__INSTRUCTIONS FOR THE TASK__. Reproduce everything from the start of the rows down to the line containing "pos(1648,315)", both ends included, and omit the pictures.

------ RECORDS SHOWN

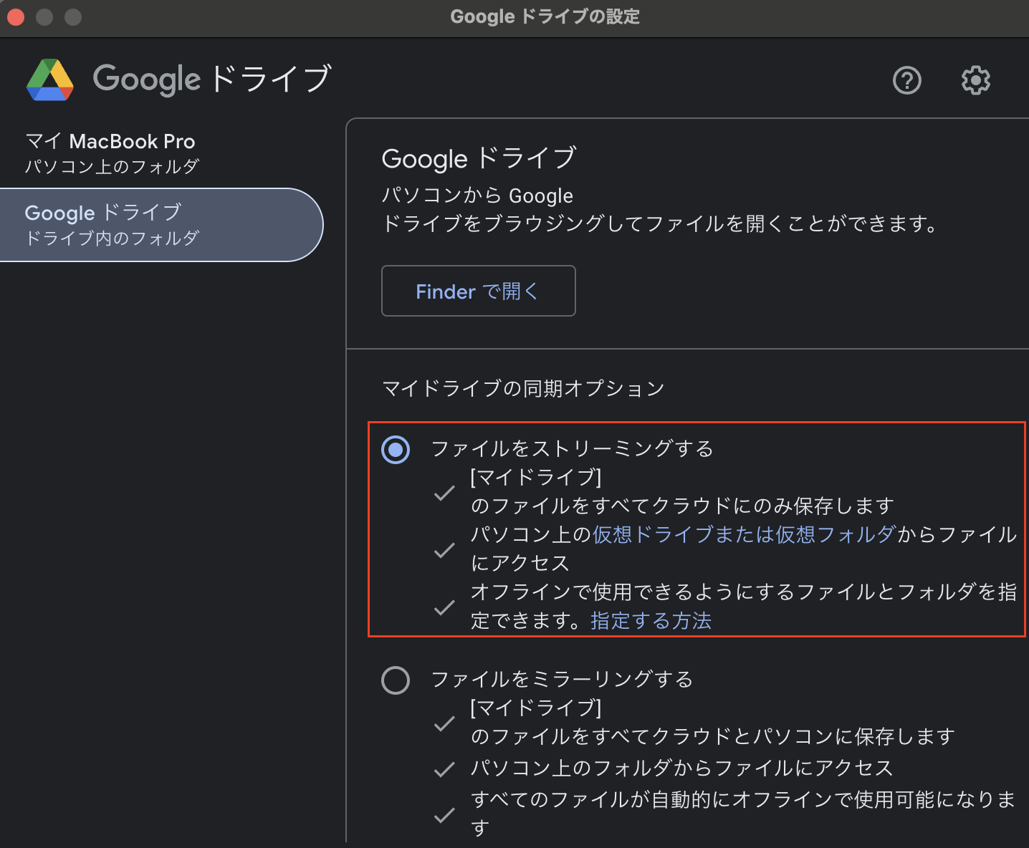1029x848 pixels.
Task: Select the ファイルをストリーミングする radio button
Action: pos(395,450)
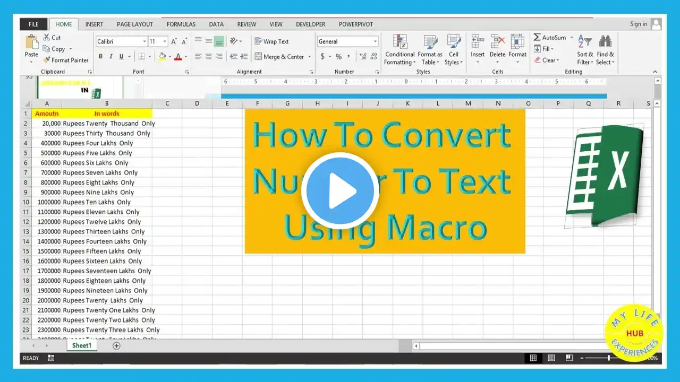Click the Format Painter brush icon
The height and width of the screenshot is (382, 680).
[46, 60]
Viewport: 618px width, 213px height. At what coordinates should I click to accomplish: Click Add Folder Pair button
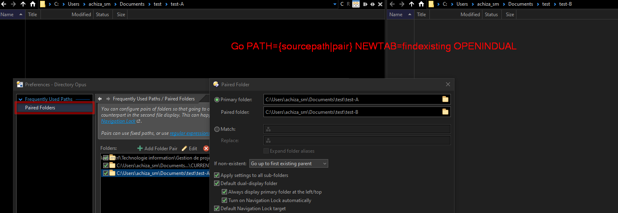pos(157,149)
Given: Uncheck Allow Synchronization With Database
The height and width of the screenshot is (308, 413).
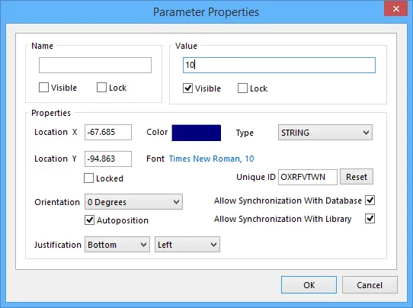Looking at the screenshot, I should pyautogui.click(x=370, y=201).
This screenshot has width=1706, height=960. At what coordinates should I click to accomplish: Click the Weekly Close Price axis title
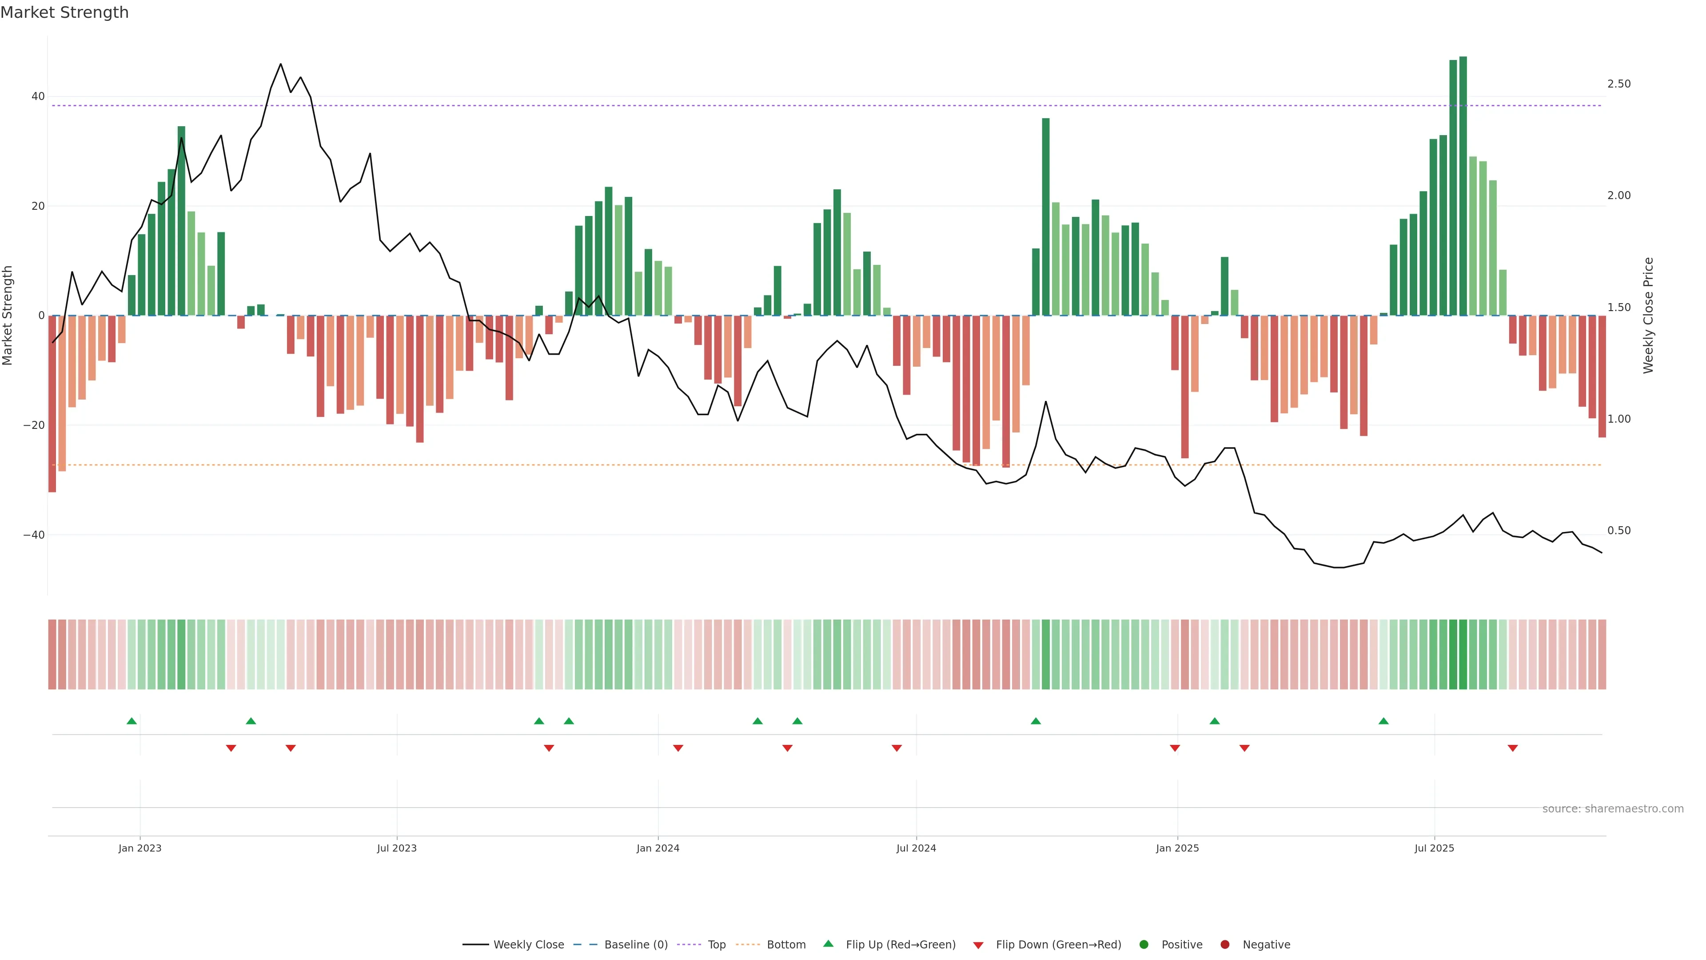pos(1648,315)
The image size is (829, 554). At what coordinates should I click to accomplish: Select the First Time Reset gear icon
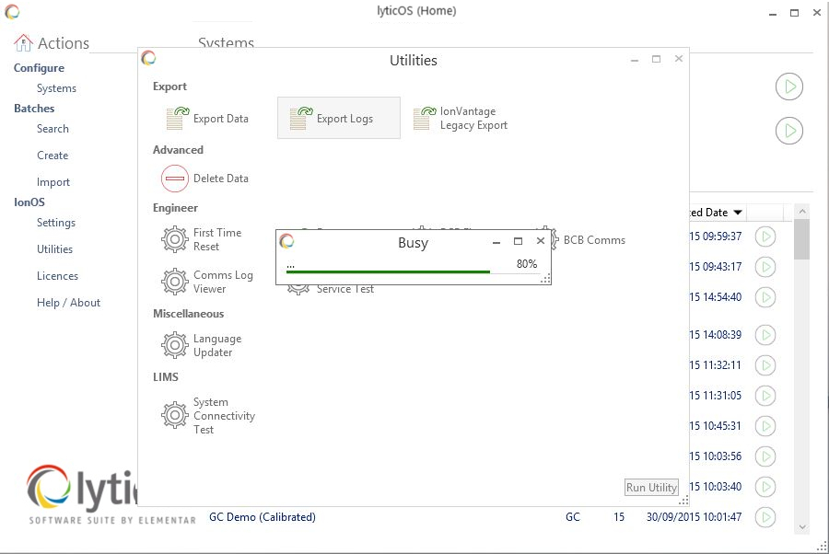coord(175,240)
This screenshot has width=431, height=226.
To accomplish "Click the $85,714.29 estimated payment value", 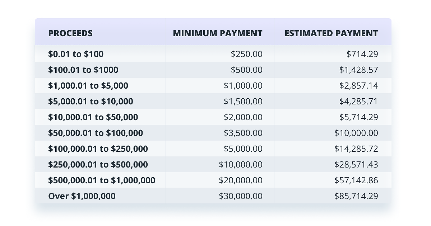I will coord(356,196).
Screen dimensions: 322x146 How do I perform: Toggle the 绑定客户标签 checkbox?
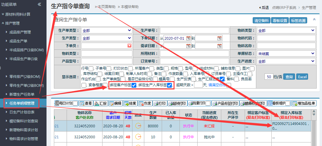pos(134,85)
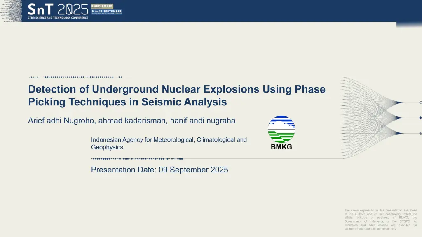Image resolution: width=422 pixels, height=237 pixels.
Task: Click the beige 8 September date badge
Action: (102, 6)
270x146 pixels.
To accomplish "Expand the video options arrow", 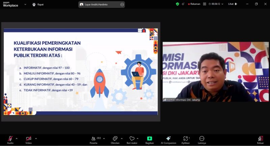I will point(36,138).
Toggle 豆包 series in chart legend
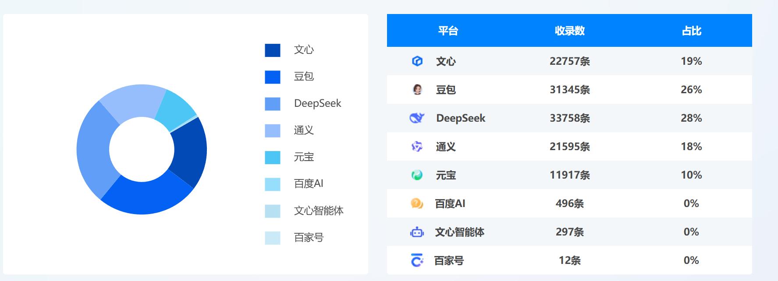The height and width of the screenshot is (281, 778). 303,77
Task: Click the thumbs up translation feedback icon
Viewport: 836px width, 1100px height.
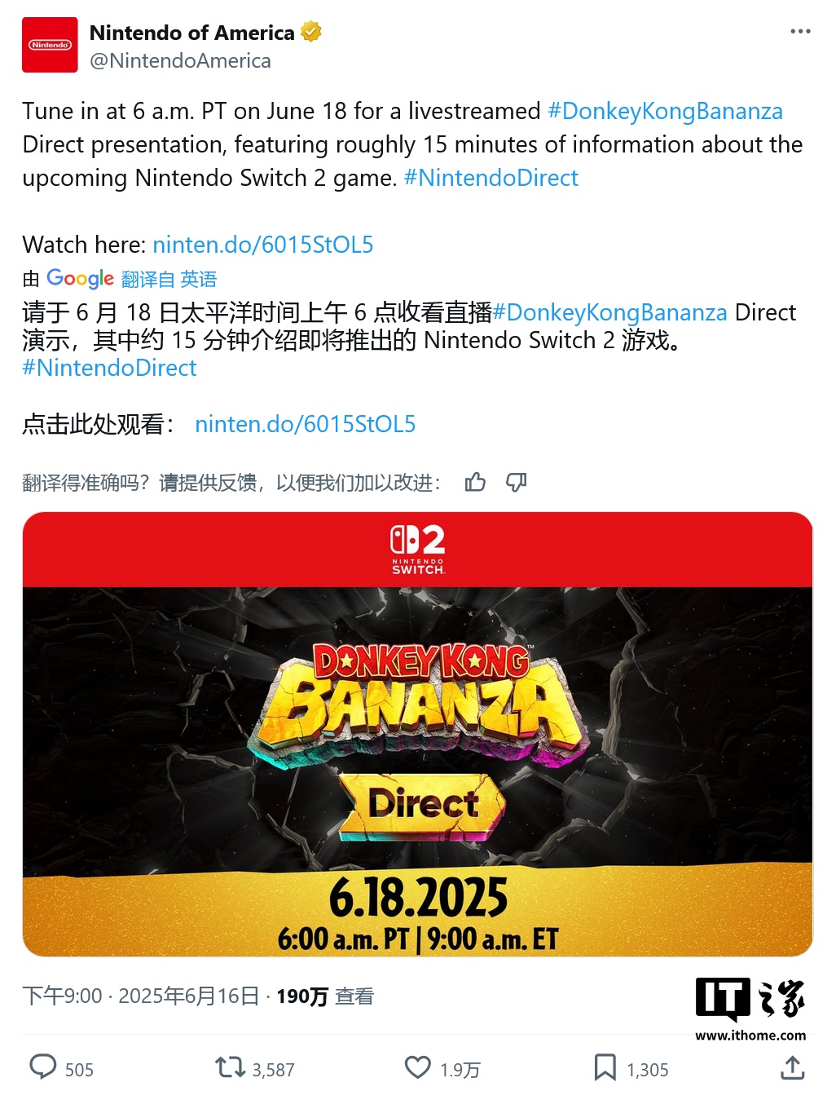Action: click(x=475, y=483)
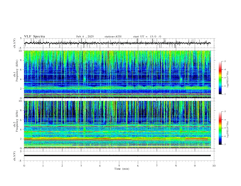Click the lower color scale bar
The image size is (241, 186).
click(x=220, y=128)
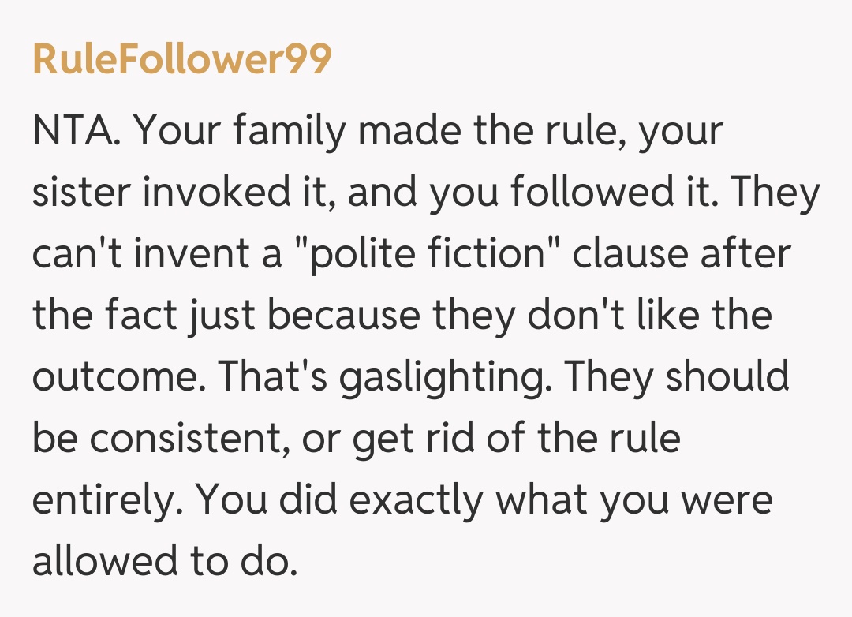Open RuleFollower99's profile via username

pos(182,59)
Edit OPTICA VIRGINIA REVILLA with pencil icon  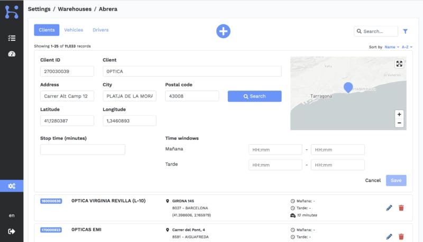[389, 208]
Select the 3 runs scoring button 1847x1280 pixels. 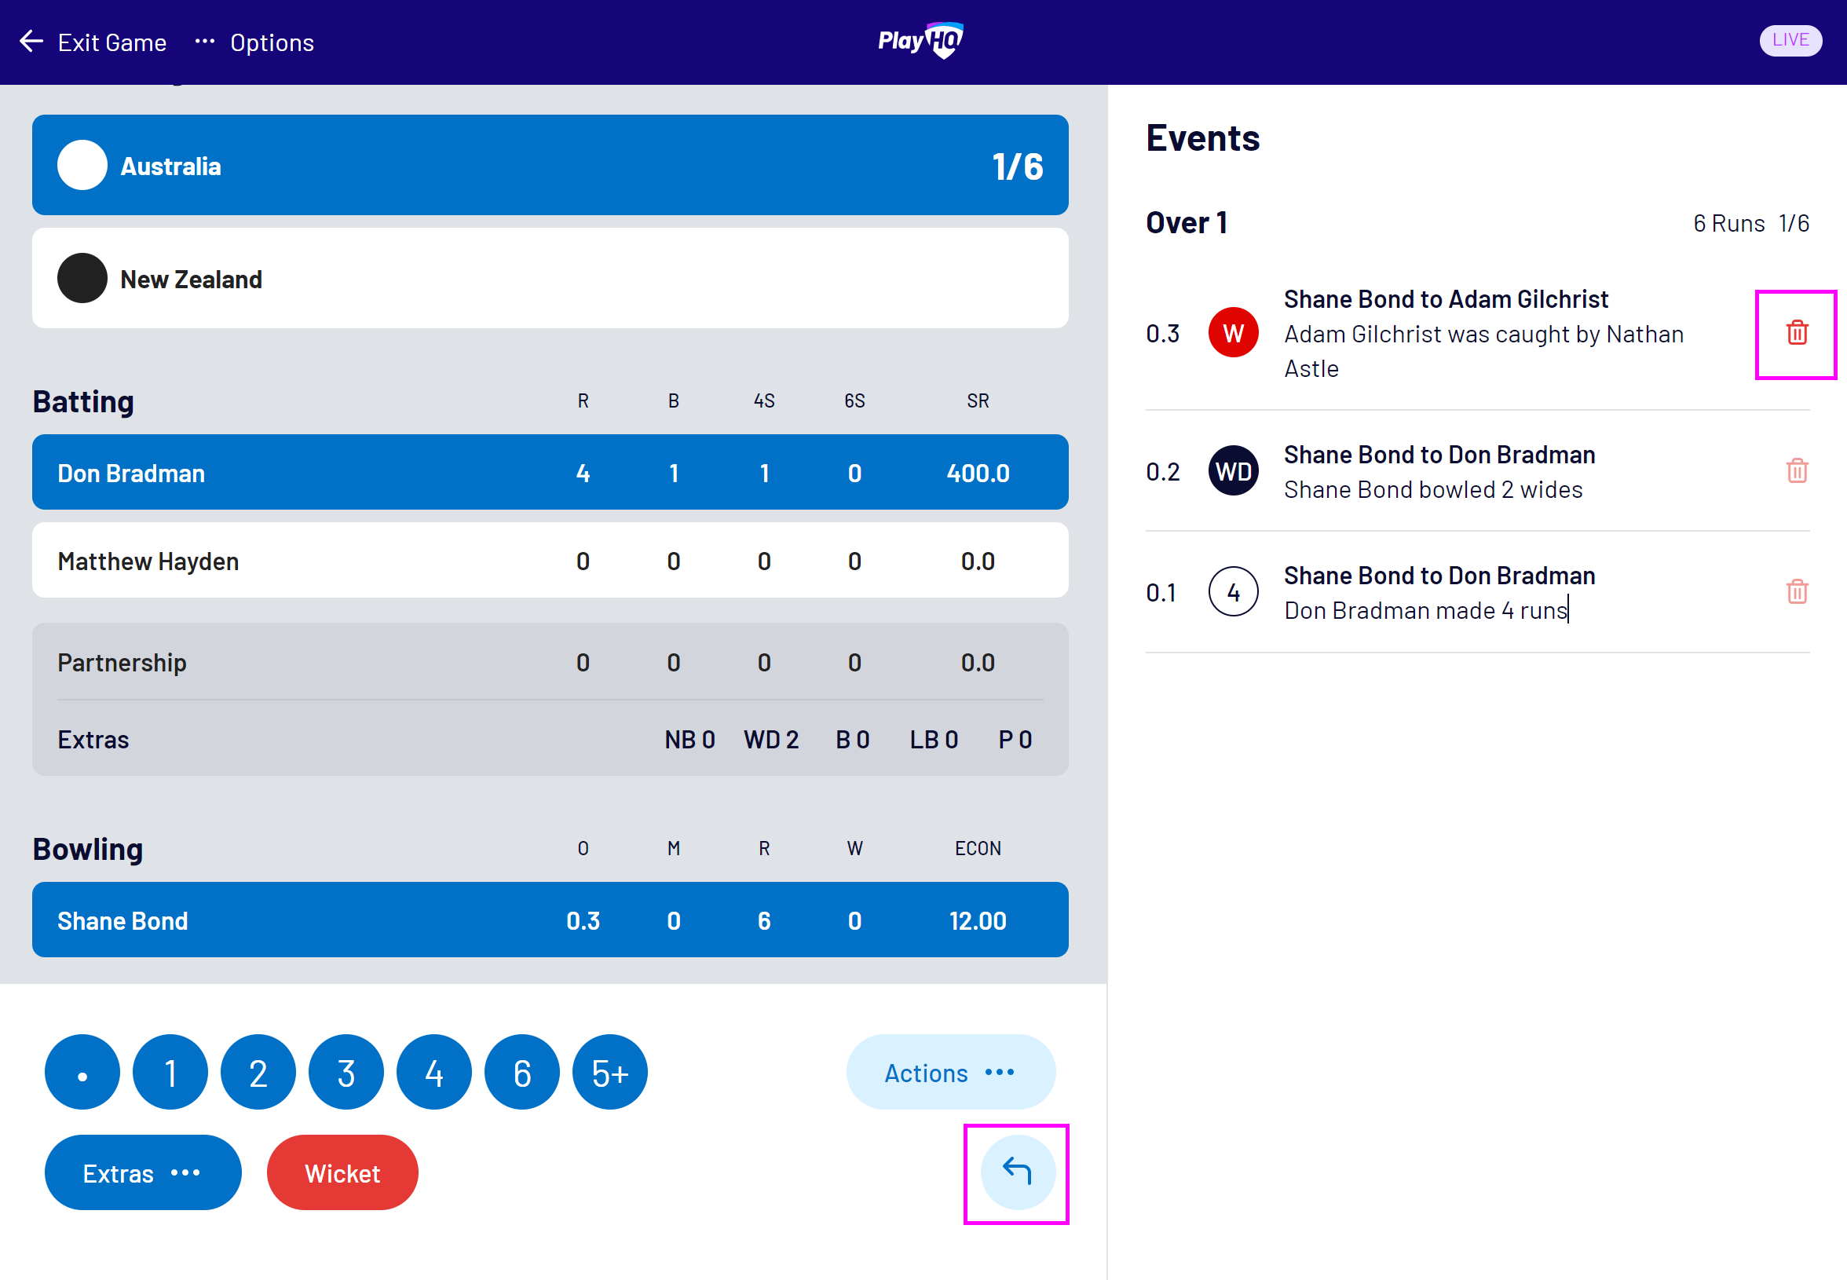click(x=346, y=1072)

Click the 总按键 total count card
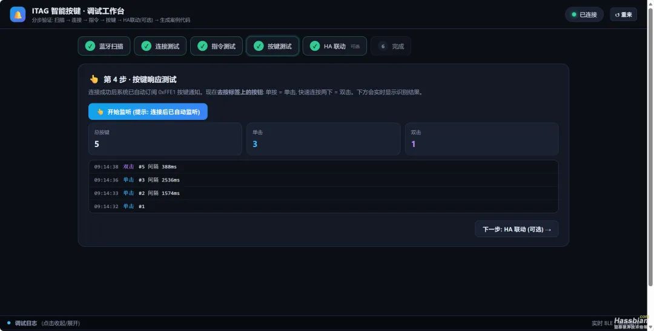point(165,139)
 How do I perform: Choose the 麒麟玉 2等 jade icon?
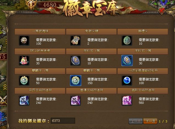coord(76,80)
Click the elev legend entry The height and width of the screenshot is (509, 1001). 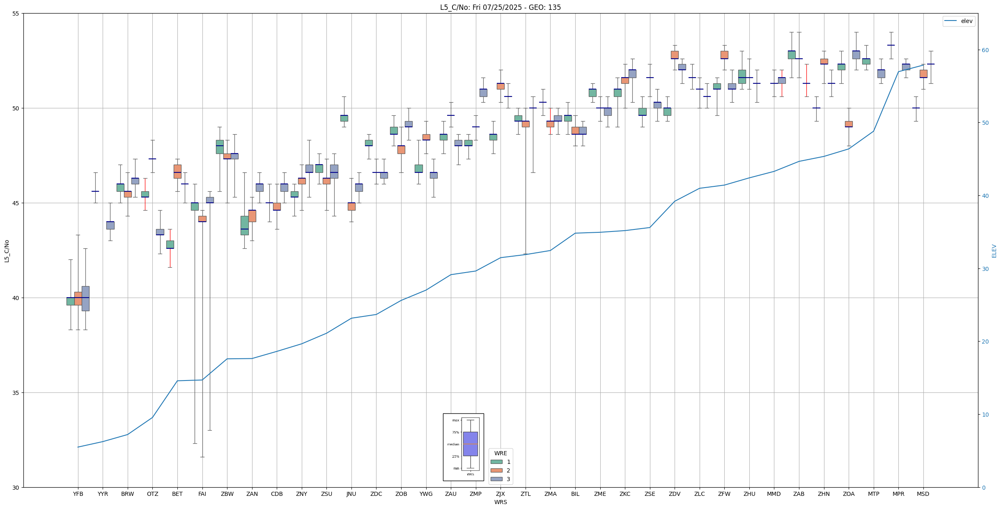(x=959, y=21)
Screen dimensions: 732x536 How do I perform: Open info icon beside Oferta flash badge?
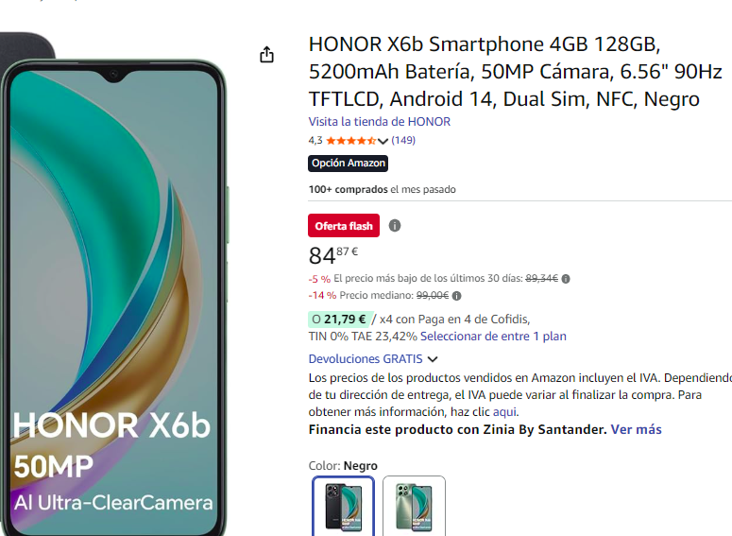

------------

__TASK RESULT__.
1029x848 pixels.
Task: Select the ファイルをストリーミングする radio button
Action: pos(395,450)
Click the Format Painter brush icon
The height and width of the screenshot is (382, 680).
[46, 60]
Viewport: 618px width, 213px height. At what coordinates should I click to accomplish: Click Add Folder Pair button
pos(157,149)
Given: Uncheck Allow Synchronization With Database
The height and width of the screenshot is (308, 413).
Looking at the screenshot, I should pyautogui.click(x=370, y=201).
This screenshot has width=1706, height=960. At what coordinates should I click to accomplish: Click the Weekly Close Price axis title
pos(1648,315)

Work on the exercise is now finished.